→ EXTRAIT DU DOCUMENT
Cependant les grands conseils s’assemblaient sur tous les points de la Suisse pour nommer les députés à la diète extraordinaire et préparer leurs instructions. Partout on réclamait le mémoire justificatif qui avait été promis par Argovie, mais ce mémoire n’arrivait pas. Le gouvernement d’Argovie n’ayant adressé au vorort qu’un résumé des argumens qui devaient être développés dans son mémoire, le vorort n’avait pu communiquer que cette pièce aux états fédérés. En présence d’un document aussi imparfait et à défaut de renseignemens plus précis, les discussions qui eurent lieu dans les grands conseils furent très réservées. La violation du pacte était si manifeste, que, dans presque tous les cantons, on ne put s’empêcher de poser en principe le maintien de l’acte fondamental, mais cette déclaration préalable était en général accompagnée de restrictions en faveur d’un autre principe non moins cher aux Suisses, celui de la souveraineté cantonale. Il est vrai de dire cependant que l’ensemble des instructions paraissait favorable au rétablissement des couvens, malgré les précautions dont cette opinion avait eu soin de s’envelopper.

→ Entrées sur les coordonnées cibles
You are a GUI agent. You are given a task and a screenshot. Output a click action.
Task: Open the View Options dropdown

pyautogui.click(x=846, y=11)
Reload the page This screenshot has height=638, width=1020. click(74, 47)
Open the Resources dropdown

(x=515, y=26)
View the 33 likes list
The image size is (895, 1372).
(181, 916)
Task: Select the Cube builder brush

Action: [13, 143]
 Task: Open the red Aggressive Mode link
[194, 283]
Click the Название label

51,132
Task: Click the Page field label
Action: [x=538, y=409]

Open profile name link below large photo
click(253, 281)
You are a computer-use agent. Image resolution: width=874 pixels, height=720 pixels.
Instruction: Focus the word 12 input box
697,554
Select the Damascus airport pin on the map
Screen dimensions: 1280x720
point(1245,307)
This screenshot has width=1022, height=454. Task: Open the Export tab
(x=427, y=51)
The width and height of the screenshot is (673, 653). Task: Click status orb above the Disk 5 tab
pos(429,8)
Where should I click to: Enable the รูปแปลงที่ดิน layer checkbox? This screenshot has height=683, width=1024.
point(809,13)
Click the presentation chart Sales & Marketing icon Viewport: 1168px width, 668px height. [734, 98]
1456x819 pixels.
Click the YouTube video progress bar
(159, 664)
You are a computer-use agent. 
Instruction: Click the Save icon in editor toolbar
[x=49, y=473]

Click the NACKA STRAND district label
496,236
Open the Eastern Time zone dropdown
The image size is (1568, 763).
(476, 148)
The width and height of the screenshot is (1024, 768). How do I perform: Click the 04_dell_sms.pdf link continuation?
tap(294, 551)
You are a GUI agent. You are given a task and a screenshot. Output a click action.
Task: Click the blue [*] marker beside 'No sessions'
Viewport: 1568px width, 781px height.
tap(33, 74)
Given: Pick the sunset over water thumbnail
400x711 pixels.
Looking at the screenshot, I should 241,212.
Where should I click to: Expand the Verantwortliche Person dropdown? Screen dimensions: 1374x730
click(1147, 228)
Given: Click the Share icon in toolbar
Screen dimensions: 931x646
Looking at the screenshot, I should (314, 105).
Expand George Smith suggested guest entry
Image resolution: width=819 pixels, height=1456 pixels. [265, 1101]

→ EXERCICES
a) Répondez à ces questions d'après l'extrait sur les grands conseils suisses :
(i) Quel document Argovie avait-elle promis, sans qu'il arrive ?
(ii) En faveur de quel principe la déclaration sur le maintien du pacte était-elle assortie de restrictions ?
(iii) À quoi l'ensemble des instructions paraissait-il favorable ?
b) Recopiez, dans la liste, les lignes comprises entre celle qui contient « You are a computer-use agent. Image » et celle qui contient « tap(294, 551) », ces deux lignes incluses.
La liste n'a aucun rapport avec l'extrait.

→ RÉPONSES PAR EXERCICE
a)
(i) Le mémoire justificatif.
(ii) Le principe de la souveraineté cantonale.
(iii) Au rétablissement des couvens.

b)
You are a computer-use agent. Image resolution: width=874 pixels, height=720 pixels.
Instruction: Focus the word 12 input box
697,554
Select the Damascus airport pin on the map
Screen dimensions: 1280x720
point(1245,307)
This screenshot has width=1022, height=454. Task: Open the Export tab
(x=427, y=51)
The width and height of the screenshot is (673, 653). Task: Click status orb above the Disk 5 tab
pos(429,8)
Where should I click to: Enable the รูปแปลงที่ดิน layer checkbox? This screenshot has height=683, width=1024.
point(809,13)
Click the presentation chart Sales & Marketing icon Viewport: 1168px width, 668px height. [734, 98]
1456x819 pixels.
Click the YouTube video progress bar
(159, 664)
You are a computer-use agent. 
Instruction: Click the Save icon in editor toolbar
[x=49, y=473]

Click the NACKA STRAND district label
496,236
Open the Eastern Time zone dropdown
The image size is (1568, 763).
(476, 148)
The width and height of the screenshot is (1024, 768). How do I perform: Click the 04_dell_sms.pdf link continuation?
tap(294, 551)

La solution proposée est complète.